DIRECTIONS | Could you restate every entry word for word, leaving the pictures out?

DATA IN THIS EXERCISE |
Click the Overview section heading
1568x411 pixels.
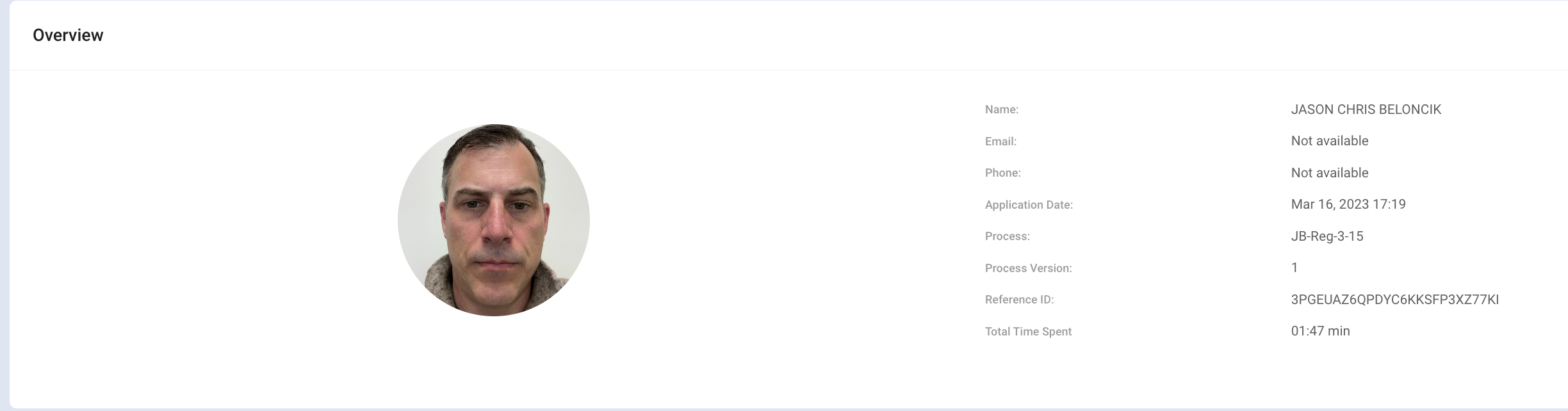pyautogui.click(x=68, y=35)
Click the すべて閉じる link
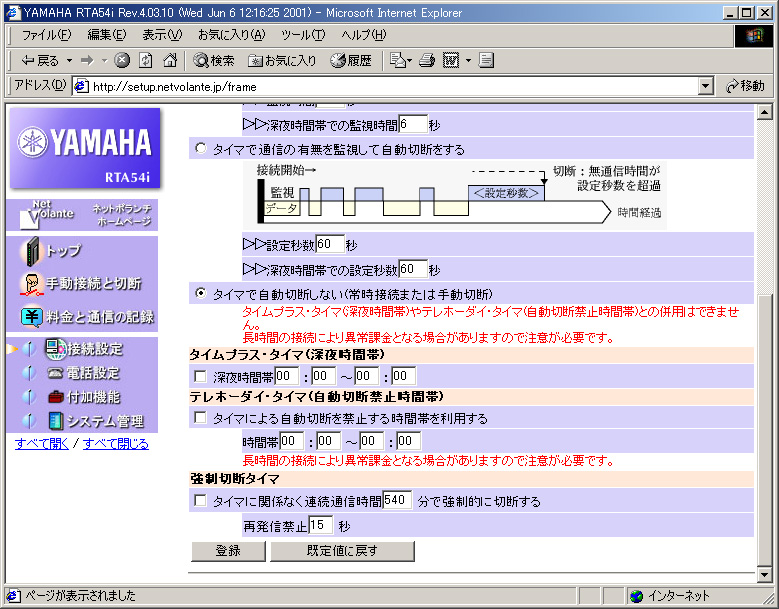This screenshot has width=779, height=609. 116,443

ANSWER TO THIS EXERCISE |
Click the Overview section heading
1568x411 pixels.
pyautogui.click(x=68, y=35)
Click the すべて閉じる link
This screenshot has width=779, height=609. 116,443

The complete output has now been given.